The Alabama Shakespeare Festival continues its "English Season" with a fast-moving and clever staging of The Merry Wives of Windsor, the Bard's only comedy to focus on middle-class life & characters. Whether it is true that Queen Elizabeth was so taken with the character of Falstaff in the Henry plays and wanted Shakespeare to write a play showing Falstaff in love is questionable; the result in this play does not so much show him "in love" as "in lust" however, and is presented with a large amount of good natured fun at his expense.
With director Diana VanFossen at the helm, the time of the play has shifted from the Elizabethan Period to 1910 England, and is staged on Peter Hicks' colorful art deco painted/stained-glass set with a backdrop silhouetting an iconic view of Windsor Castle fronted by an open-space "street scene" showing three houses reminiscent of Classical Roman, Italian Renaissance, and Elizabethan staging, and an indebtedness to the conventions of comedic writing and the popular culture of Elizabethan Windsor. Indeed, Merry Wives contains a catalogue of such conventions that appeal to middle-class audiences then and now: numerous suitors for the hand of an attractive young woman, only one of whom is appropriate; parents arranging a suitable husband; wily servants who change allegiances at the drop of a coin or two; disguises & cross-dressing; a jealous husband and a faithful wife; ridicule of "foreigners" who fracture the English language; mistrust of the upper class; self-assertive women; sexual allusions and double (even triple) entendre; and the attempted cuckholding of two prominent citizens by Sir John Falstaff -- and the merry wives' counter-schemes to humiliate the lecherous yet somehow loveable knight.
When best friends Mistress Ford [Vanessa Morosco] and Mistress Page [Cheri Lynne VandenHeuvel] discover that Falstaff [Wilbur Edwin Henry] has sent each of them identical love letters, "the game is on": they determine to lead him on and embarrass him for his duplicity and arrogance; and this plot defines most of the action to come.

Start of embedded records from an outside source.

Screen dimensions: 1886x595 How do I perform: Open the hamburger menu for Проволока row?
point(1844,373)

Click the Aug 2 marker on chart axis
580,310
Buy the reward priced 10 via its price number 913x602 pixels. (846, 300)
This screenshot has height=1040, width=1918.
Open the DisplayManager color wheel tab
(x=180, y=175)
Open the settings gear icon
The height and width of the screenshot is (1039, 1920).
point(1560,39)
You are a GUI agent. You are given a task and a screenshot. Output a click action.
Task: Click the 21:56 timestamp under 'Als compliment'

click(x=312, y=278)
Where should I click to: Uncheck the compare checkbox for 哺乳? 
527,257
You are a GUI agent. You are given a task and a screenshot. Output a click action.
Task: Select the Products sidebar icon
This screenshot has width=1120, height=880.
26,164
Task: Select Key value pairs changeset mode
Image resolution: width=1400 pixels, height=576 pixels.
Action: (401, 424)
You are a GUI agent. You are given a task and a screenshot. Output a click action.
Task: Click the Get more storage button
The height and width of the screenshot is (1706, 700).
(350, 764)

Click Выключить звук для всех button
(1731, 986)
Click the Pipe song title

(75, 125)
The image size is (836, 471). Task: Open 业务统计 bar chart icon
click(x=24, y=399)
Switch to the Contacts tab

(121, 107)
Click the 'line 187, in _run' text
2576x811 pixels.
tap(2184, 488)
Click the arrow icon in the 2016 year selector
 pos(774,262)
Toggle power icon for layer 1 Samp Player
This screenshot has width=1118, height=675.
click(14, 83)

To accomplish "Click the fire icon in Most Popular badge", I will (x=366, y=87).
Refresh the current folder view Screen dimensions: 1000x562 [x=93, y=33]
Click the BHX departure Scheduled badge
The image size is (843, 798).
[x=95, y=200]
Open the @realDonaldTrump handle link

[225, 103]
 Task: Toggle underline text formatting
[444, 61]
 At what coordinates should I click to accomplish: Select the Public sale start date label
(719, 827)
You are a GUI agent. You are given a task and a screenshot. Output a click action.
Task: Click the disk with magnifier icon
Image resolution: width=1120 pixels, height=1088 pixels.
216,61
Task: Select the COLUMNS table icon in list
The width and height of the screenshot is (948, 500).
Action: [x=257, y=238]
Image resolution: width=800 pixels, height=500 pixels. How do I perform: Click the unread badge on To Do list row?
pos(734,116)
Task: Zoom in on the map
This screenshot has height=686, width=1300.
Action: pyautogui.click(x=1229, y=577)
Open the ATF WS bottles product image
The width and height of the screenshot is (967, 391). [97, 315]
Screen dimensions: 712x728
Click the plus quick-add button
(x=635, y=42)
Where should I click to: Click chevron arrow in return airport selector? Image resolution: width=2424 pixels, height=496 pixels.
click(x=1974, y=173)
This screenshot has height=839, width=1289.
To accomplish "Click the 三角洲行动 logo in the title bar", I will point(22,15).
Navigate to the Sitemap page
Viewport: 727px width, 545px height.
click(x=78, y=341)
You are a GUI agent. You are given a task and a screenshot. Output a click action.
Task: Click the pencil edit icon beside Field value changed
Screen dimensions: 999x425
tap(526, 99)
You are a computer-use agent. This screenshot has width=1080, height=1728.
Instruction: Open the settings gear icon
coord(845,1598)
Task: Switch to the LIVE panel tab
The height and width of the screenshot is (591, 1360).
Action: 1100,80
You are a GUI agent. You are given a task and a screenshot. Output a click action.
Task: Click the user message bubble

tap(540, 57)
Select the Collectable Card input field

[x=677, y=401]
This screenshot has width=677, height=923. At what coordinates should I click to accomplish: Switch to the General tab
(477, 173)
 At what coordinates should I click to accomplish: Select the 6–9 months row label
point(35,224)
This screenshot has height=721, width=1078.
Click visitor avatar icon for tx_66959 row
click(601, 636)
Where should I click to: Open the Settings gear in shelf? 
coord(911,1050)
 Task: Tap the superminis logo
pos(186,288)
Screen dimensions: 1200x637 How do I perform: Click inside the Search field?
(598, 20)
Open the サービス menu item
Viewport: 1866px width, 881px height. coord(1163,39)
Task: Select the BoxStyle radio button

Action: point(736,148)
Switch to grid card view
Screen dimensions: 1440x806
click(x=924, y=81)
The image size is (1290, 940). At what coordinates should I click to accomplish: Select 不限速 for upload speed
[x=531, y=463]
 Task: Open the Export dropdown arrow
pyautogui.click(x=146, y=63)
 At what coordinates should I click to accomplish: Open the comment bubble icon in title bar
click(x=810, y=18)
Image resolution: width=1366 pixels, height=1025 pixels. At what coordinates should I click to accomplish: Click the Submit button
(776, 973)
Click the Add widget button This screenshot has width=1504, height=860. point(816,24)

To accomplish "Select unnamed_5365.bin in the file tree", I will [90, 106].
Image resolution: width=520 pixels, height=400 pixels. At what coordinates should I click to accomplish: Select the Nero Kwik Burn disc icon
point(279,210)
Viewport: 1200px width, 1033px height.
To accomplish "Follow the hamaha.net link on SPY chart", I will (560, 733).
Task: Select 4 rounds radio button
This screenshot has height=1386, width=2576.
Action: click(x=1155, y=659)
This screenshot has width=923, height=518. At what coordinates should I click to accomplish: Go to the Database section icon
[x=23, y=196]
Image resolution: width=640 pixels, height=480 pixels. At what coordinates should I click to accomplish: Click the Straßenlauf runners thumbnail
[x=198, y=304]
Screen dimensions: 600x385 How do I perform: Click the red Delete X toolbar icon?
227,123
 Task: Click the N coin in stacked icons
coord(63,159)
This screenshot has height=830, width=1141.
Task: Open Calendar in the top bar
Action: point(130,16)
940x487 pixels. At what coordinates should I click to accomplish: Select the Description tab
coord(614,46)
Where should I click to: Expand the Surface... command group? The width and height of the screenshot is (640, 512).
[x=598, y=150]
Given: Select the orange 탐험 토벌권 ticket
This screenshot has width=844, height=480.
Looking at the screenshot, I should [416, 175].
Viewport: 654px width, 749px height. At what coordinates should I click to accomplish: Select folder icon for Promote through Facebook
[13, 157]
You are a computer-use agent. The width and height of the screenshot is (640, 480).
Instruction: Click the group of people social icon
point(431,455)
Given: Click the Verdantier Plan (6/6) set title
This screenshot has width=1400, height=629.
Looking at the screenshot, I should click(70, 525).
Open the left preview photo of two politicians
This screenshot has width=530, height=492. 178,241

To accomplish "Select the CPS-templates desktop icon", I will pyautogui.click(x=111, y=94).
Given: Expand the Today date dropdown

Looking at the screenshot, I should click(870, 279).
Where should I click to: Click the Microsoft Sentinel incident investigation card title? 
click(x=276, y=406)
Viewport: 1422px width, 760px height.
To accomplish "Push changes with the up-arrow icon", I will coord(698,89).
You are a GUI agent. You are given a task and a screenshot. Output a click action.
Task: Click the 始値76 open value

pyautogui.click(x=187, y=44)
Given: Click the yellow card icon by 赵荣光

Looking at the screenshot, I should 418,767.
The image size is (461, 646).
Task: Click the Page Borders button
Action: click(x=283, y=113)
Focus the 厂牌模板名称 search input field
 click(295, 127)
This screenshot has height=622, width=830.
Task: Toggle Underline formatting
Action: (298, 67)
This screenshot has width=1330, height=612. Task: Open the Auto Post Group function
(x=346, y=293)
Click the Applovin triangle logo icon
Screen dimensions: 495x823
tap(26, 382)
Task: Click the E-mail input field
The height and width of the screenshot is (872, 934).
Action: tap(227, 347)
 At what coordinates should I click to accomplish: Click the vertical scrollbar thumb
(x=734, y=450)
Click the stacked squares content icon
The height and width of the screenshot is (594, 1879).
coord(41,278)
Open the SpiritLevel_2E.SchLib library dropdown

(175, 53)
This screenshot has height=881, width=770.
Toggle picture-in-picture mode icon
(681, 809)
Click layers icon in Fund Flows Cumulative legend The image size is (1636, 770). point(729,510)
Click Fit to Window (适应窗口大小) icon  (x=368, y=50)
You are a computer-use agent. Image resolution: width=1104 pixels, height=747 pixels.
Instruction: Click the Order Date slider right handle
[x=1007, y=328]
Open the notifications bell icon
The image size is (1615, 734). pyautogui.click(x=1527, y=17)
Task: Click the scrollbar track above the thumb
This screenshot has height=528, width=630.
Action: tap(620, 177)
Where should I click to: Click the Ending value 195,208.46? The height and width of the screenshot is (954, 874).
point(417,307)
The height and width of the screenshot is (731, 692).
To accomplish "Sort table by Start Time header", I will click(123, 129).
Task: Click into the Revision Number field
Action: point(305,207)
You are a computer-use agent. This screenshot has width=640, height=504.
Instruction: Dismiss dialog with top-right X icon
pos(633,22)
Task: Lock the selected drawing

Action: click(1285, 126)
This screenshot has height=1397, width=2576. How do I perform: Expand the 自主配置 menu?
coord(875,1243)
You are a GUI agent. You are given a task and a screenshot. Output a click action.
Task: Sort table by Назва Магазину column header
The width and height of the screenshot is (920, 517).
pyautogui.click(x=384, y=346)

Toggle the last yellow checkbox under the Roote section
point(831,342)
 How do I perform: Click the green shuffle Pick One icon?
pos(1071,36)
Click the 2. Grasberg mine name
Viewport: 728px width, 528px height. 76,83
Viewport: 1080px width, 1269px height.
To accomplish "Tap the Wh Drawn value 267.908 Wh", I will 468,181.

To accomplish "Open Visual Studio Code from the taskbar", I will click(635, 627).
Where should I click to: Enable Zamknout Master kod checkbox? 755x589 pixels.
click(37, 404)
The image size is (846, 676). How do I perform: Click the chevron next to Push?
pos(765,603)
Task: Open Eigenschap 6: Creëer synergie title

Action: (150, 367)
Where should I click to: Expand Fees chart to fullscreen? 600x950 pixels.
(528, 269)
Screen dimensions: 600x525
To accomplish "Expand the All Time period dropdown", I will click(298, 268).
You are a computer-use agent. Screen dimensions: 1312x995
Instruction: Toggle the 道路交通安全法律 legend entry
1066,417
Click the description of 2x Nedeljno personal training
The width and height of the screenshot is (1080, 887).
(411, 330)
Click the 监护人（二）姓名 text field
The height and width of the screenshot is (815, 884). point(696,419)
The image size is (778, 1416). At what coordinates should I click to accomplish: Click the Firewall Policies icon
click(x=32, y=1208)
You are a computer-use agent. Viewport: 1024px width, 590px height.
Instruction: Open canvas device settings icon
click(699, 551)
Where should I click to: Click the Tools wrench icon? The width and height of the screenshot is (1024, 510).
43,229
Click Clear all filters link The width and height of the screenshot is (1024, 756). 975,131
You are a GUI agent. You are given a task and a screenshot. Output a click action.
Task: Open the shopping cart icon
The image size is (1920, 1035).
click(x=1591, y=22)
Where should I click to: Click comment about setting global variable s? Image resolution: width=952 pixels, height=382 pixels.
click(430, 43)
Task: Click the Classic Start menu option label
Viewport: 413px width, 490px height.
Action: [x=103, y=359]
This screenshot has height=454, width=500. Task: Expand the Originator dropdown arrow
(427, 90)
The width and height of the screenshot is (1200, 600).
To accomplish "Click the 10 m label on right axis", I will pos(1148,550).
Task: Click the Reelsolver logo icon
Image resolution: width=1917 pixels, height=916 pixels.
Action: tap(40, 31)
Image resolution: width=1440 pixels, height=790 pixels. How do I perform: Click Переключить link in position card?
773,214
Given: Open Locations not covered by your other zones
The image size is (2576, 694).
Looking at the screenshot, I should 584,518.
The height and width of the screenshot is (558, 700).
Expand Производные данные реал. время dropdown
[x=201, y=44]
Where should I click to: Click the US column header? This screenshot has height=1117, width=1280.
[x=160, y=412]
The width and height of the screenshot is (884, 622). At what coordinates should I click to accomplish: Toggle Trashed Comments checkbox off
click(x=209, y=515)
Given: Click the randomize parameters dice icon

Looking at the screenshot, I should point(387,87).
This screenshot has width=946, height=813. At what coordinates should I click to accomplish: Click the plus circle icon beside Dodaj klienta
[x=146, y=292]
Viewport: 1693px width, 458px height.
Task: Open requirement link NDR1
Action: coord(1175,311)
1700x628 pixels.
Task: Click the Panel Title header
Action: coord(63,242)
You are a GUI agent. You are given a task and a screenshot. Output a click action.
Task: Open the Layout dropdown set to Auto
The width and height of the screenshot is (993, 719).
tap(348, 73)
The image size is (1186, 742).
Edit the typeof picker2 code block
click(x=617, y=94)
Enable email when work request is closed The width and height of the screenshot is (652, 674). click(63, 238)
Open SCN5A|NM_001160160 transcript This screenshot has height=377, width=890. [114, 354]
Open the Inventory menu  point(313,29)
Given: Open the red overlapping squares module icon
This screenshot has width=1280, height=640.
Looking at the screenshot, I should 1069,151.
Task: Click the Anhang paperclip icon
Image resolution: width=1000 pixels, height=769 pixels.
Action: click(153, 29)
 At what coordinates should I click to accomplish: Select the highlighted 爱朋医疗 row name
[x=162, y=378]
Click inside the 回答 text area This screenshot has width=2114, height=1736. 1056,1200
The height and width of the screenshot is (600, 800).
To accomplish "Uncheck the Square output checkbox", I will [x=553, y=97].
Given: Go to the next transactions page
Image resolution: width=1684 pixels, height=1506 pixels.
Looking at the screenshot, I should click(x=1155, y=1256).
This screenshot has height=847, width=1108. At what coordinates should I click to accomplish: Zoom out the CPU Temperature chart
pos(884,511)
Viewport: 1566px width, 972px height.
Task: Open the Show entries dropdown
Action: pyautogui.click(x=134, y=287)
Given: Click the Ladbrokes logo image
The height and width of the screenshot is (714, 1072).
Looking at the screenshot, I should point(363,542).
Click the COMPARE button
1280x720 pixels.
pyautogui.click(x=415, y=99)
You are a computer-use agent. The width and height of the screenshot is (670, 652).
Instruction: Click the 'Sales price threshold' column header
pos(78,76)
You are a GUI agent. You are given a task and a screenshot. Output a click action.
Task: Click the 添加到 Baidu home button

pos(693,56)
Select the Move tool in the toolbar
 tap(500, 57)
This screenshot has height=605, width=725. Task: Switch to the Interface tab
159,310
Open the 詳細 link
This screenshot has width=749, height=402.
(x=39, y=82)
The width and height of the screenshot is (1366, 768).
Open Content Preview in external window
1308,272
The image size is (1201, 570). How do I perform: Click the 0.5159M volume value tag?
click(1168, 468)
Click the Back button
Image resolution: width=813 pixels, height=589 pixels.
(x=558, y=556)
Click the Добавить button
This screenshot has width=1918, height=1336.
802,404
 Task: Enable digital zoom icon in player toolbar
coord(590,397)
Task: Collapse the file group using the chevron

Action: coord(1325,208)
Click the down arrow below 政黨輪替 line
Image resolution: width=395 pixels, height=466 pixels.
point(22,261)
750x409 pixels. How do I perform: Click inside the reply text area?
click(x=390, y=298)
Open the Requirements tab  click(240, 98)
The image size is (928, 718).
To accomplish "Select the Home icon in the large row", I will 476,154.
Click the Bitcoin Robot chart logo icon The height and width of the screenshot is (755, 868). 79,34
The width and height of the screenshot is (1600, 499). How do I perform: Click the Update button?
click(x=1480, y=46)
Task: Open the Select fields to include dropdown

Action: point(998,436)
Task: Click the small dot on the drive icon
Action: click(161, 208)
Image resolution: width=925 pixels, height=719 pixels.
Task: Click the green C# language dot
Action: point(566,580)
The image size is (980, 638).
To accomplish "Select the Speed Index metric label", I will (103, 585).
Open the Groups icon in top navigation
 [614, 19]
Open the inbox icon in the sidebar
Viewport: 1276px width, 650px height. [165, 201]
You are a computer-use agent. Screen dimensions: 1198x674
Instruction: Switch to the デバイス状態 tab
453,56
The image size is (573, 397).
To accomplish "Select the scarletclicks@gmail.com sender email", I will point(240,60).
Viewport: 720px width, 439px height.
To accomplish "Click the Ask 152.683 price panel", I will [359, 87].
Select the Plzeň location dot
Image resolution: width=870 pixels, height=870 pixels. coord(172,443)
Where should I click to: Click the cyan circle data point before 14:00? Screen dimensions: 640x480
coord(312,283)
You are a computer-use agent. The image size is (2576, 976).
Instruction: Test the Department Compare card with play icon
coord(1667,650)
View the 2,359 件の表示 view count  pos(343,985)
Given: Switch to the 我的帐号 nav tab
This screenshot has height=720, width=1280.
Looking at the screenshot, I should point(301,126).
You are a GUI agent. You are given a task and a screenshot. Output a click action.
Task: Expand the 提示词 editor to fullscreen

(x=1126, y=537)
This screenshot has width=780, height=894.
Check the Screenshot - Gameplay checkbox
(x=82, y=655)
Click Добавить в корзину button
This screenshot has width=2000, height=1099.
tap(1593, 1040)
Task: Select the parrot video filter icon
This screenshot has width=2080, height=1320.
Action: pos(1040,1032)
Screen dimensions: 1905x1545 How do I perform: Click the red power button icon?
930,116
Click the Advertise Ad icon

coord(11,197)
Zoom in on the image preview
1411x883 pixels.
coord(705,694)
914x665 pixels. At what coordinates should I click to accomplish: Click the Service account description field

What a delight to see these fine actors shrewdly maneuvering Falstaff in three separate and increasingly ridiculous schemes involving a laundry basket, disguising him as a woman, and adorning his head with large horns while he is pinched by "faeries" in the forest.
Adding to the fun is the bafflement of Mistress Ford's jealous husband Frank [Peter Simon Hilton] who, try as he might to discover his wife's supposed unfaithfulness, gets more and more frustrated. Mr. Hilton's comic posturing & timing are highlights of the role. He is abetted by George Page [Brik Berkes], the trusting husband of Mistress Page, though the Pages become the brunt of a joke when their daughter Anne [Bliss Griffin] marries her true love Fenton [Jackson Thompson] against their wishes.
Anne's other suitors -- an effete gentleman named Slender [Craig Hanson], Sir Hugh Evans [Louis Butelli] a Welsh parson, and a French physician Doctor Caius [Paul Hebron] -- are each played for broad comic effect through "camp" posturings, misuse of the English language, and over-the-top behavior.
Central to it all is Sir John Falstaff's persistence and the willingness of most everyone else to see him thwarted. Justice Shallow [Rodney Clark] holds a grudge against him and even Falstaff's cohorts -- Bardolph [Colin Meath], Pistol [Timothy Carter], and Nym [Jay McClure] -- and the Host of the Garter Inn [James Bowen], join forces in getting even with the rotund drunkard knight for his conceived or real affronts against them. And the wily Mistress Quickly [Jennifer Barnhart] cheerfully pushes the plot along as she plays for all sides and especially for her own gain.
Mr. Henry shines as Falstaff in ASF's excellent ensemble. Despite the character's many unattractive qualities apparent in this portrayal -- he is a drunkard and a glutton, unscrupulous in lusting after two married women, critical of most other people he comes in contact with, has poor manners and worse hygeine, and is an untrustworthy friend -- Mr. Henry somehow salvages Falstaff from our complete derision. A likeable con-man, this Falstaff is so good-natured that we as well as the characters in the play can forgive him.
Ms. VanFossen has added a clever Punch and Judy show as a prologue that sets up the action yet to come, and does it as a harmless children's entertainment that accentuates the silliness and knockabout plot. And her incorporating lavish puppets in Falstaff's final comeuppance is staged as a kind of masque popular in Shakespeare's time-- James Conely's carnival musical score [think hurdy-gurdy or caliope] supports & punctuates each scene, keeping the festive mood alive even in the play's darker moments.
Throughout the two-and-a-half hour production, the light [Phil Monat is the lighting designer] shining through the translucent set pieces, combined with Brenda Van der Wiel's richly hued costumes, saturates each moment. The collaboration of actors, director, composer, and designers helps create a masterful handling of Shakespeare's greatest farce.